Document excerpt:
- - -

Methodological individualism

David Brooks has discovered that human behavior is more complicated (and the science more uncertain) than some headlines he vaguely remembers seem to have suggested:

It wasn’t long ago that headlines were blaring about the discovery of an aggression gene, a happiness gene or a depression gene. The implication was obvious: We’re beginning to understand the wellsprings of human behavior, and it won’t be long before we can begin to intervene to enhance or transform human life.  

But, alas.  

Few talk that way now. There seems to be a general feeling, as a Hastings Center working group put it, that “behavioral genetics will never explain as much of human behavior as was once promised.”

"Behavorial genetics" seems kind of scientific.  What conclusion can we draw from the new-found skepticism about the glories of the scientific mind:

Today, we have access to our own genetic recipe. But we seem not to be falling into the arrogant temptation — to try to re-engineer society on the basis of what we think we know. Saying farewell to the sort of horrible social engineering projects that dominated the 20th century is a major example of human progress.

We can strive to eliminate that multivariate thing we call poverty. We can take people out of environments that (somehow) produce bad outcomes and try to immerse them into environments that (somehow) produce better ones. But we’re not close to understanding how A leads to B, and probably never will be.

This age of tremendous scientific achievement has underlined an ancient philosophic truth — that there are severe limits to what we know and can know; that the best political actions are incremental, respectful toward accumulated practice and more attuned to particular circumstances than universal laws.

- - -

Stored data entries:
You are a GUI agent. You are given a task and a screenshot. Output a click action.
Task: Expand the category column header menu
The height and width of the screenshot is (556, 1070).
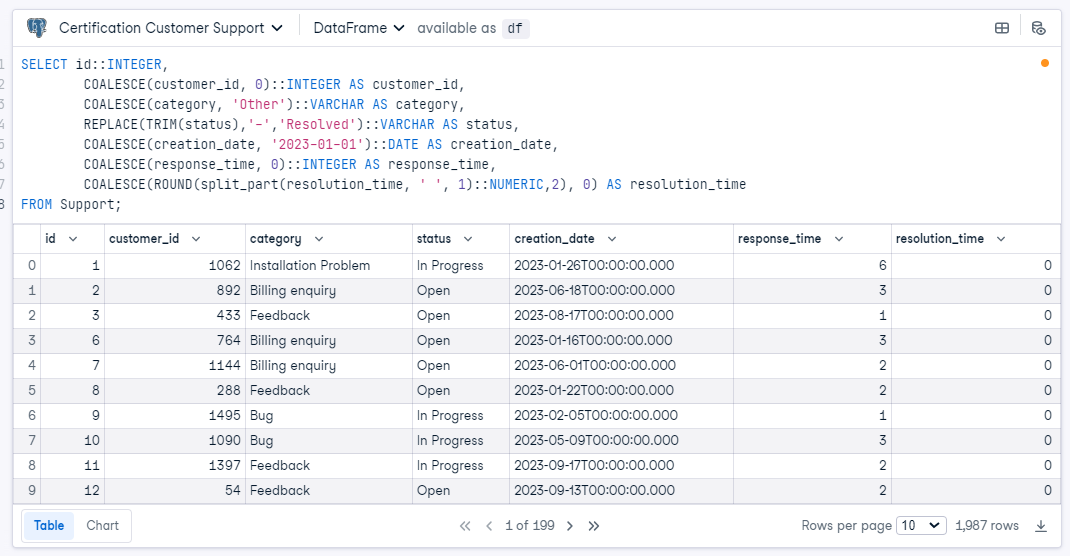318,239

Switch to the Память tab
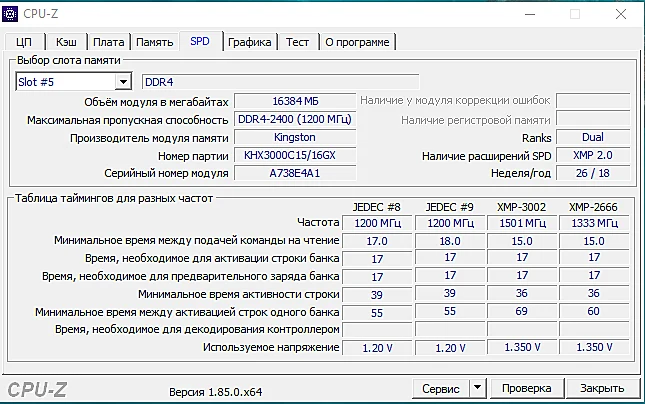pos(155,42)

- - -

What you will do:
- a) In the post on methodological individualism, whose working group is quoted as saying that behavioral genetics will never explain as much of human behavior as was once promised?
- b) Continue the post on methodological individualism, starting right after its final sentence.

Results in order:
- a) A Hastings Center working group.

- b)
Wholly crap!  "Aggressive behavior in an individual" might be the subject of behavorial genetics (worthy of all well-informed (not Brooksian) skepticism), "poverty" is not a genetic property but rather a (relative) social and economic one.  One whose causes, by the way, are largely well known: lack of financial resources, etc. 

By linking poverty with behavorial genetics (whatever that might mean exactly), Brooks seems to claim the explanation for poverty lies mainly with the individual poor person.  But Brooks is then too respectful of the deep human mystery to inquire further about it.

So Brooks' pseudo-skepticism masks a very dogmatic adherence to the claim that individuals are largely responsible for their social destiny.  And that's not very skeptical.

 

*minor edit for "cogency"

6 thoughts on “Methodological individualism”

  1. “Brooks seems to claim the explanation for poverty lies entirely with the poor person.”
    “Brooks’ pseudo-skepticism masks a very dogmatic adherence to the claim that individuals are largely responsible for their social destiny.”
    jcasey, I can see your point, but I think you atribute to Brooks a little more than what he said. Just because he was skeptical about solving poverty by changing the “bad enviornments” is not enough to conclude that he is necessarly defending the other position. To ridicule the atheists’ position does not make you a believer.

  2. BN you’re absolutely right here.  Brooks’s position doesn’t support the “entirely” at all.  I even meant to change “entirely” to “principally” or “largely,” but then I got sidetracked for some reason and never fixed it.  I’ll fix it now.

  3. Social problems are complicated and have varied causes. Wow.
    I nominate Brooks for today’s “I Gotta Be Me” Easily Achieved Goals Award.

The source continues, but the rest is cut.